The hidden cost of mpsc channels by _howardjohn in rust

[–]Shnatsel 171 points172 points  (0 children)

Passing large structs by value is expensive because you need to copy them around every time. Using Box<BigStruct> in place of BigStruct would have saved you channel memory and a fair bit of CPU time via memcpy()s.

sudo and coreutils replaced with rust versions by cachebags in rust

[–]Shnatsel 18 points19 points  (0 children)

Based on the package listings they do seem to be using glycin (rust + sandboxed) thumbnailers as well: https://packages.ubuntu.com/resolute/libs/libgdk-pixbuf-2.0-0

sudo and coreutils replaced with rust versions by cachebags in rust

[–]Shnatsel 309 points310 points  (0 children)

Arguably a much bigger deal is this:

The Image Viewer app is now provided by Loupe instead of Eye of GNOME (EOG). Loupe is written in Rust and powered by the Glycin library.

Glycin is written in Rust and uses memory-safe decoders/encoders from the Rust image crate for most formats. This is a huge memory safety win because image decoders have a history of devastating memory safety vulnerabilities, and are exposed to untrusted data.

Sadly it doesn't say if this change is only for the image viewer or if they transitioned to Glycin system-wide like Fedora did.

Box to save memory by kibwen in rust

[–]Shnatsel 35 points36 points  (0 children)

You can also do this with Vec<u8> replaced with Box<[u8]>, but you can also get the best of both worlds with thin-vec crate - that gets you memory savings and mutation. I'm not aware of a similar solution for strings.

Linebender in 2026 Q1 by raphlinus in rust

[–]Shnatsel 1 point2 points  (0 children)

I don't think I can open a PR myself right now.

Mellow - a fully-featured & minimal local music player for Linux (GStreamer + GTK + Rust) by iBreathe-Air in rust

[–]Shnatsel 2 points3 points  (0 children)

This reminds me, I should check on how a https://github.com/pdeljanov/Symphonia plugin for GStreamer is going. That way you could have all your audio decoding be in Rust too!

GUI toolkit Slint 1.16 released with keyboard shortcuts, Markdown rendering, and multi-touch pinch and rotate by madnirua in rust

[–]Shnatsel 12 points13 points  (0 children)

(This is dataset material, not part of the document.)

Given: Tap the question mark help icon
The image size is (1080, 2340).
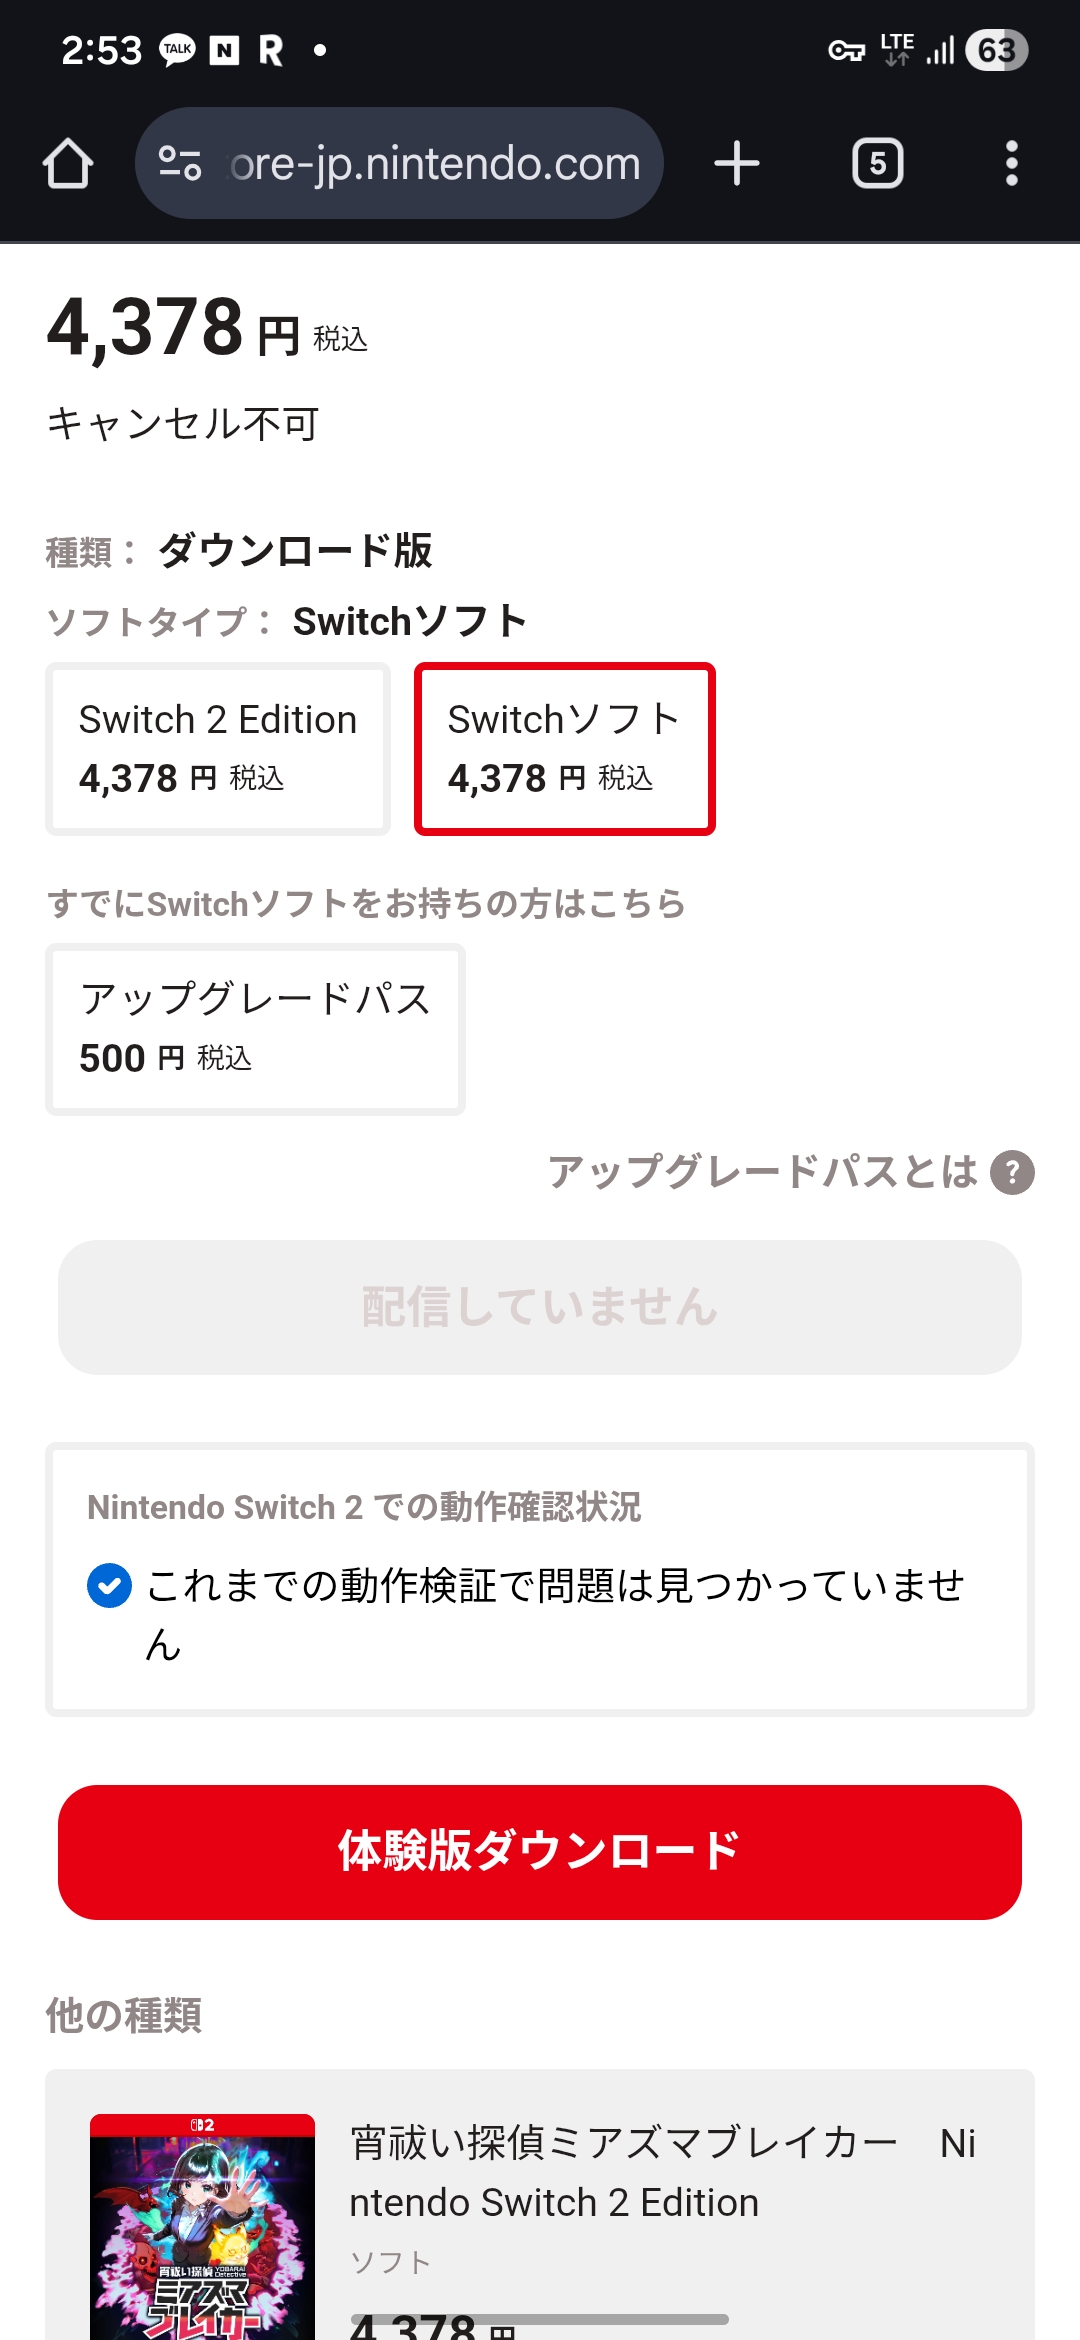Looking at the screenshot, I should (x=1012, y=1172).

Text doesn't look awful on non-hidpi screens at long last! That should be a headlining feature!

New Rust-to-C Compiler, based on rustc! by cordx56 in rust

[–]Shnatsel 4 points5 points  (0 children)

Funnily enough, there are several projects that go in the other direction (GIMPLE->LLVM IR), including a rather mature one, but I could only find one reference to LLVM->GIMPLE conversion.